In the fallout from the college admissions scandal, one striking element has been the absence of checks and balances in the system.
As Jon Reider, a former Stanford admissions officer from 1985–2000, said on the To The Point podcast, “There is a surprising amount of trust in the whole admissions world.”
Surprising indeed. Reider said that while he was an admissions officer, they would catch someone fabricating significant details about themselves in an effort to gain acceptance once every two years or so.
But as Jeff Selingo wrote in The Atlantic, “Admissions counselors are not hired to be detectives.” At some elite colleges, applications are reviewed in eight minutes or less. The chances of catching larger problems are scant.
Although one might trust that coaches would not push to accept students who did not play the sport they coached—thereby losing talent on their team and, theoretically, hurting their team’s chances to win—that’s evidently a false assumption (including the bit about hurting a team’s chances to win, as shown by Yale’s women’s soccer team making the NCAA tournament).
Given the stakes riding on admissions decisions for elite universities—with the sorting and signaling function they play in society more broadly—you would think that elite colleges would use internal auditors to ensure that there are controls in place to, as Ryan Craig wrote, “maintain and enhance the trust.”
You would be wrong. In the aftermath of Operation Varsity Blues, it’s time for institutions to implement an audit process so that admissions officers don’t have to be superhuman and make up for the vulnerabilities in the system.
Yes, audits can be clunky. Nor does their presence mean everything will be caught. But by checking whether there are strong internal controls in place, and even going the extra step to spot check the veracity of details on a representative sample of admitted applicants each year, they can be very useful in catching larger systematic problems.

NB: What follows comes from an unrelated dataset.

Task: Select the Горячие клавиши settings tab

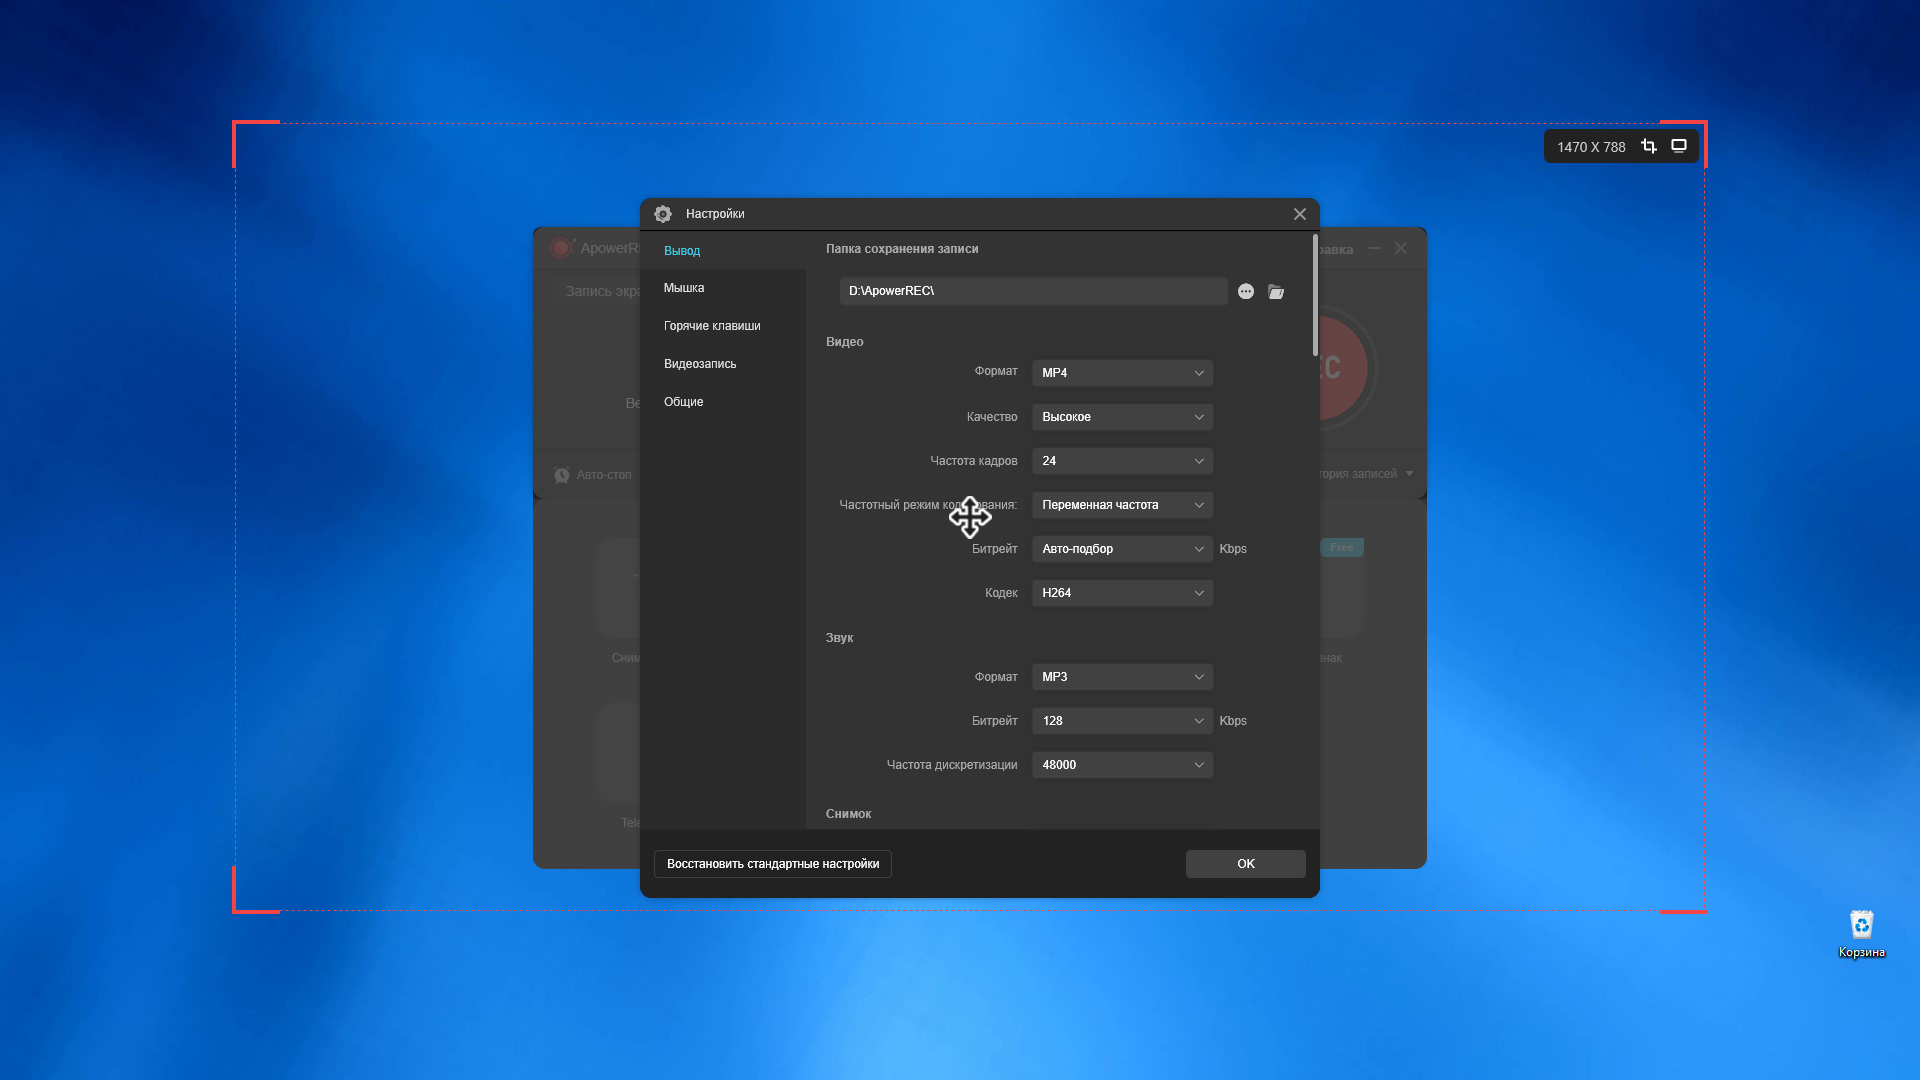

These problems aren’t just evident in the admissions process in higher education. They also exist in the reporting that colleges and universities do for rankings like U.S. News & World Report. Last year, several institutions, headlined by Temple University’s Fox School of Business, were caught submitting incorrect data to U.S. News & World Report. In the case of Temple, it was clear that the school had submitted false data over several years in an effort to game the rankings.
This potential for bad actors to take advantage of trust in a system is one reason why if and when higher education institutions begin reporting outcomes more consistently, they should consider doing so with an external audit process that mirrors much of the controls that the Sarbanes-Oxley Act put in place for publicly-traded companies.
Given the numerous ways that people use this information—from students to regulators to rankings publications—there is too much incentive for manipulation to not have auditors check a school’s reported outcomes.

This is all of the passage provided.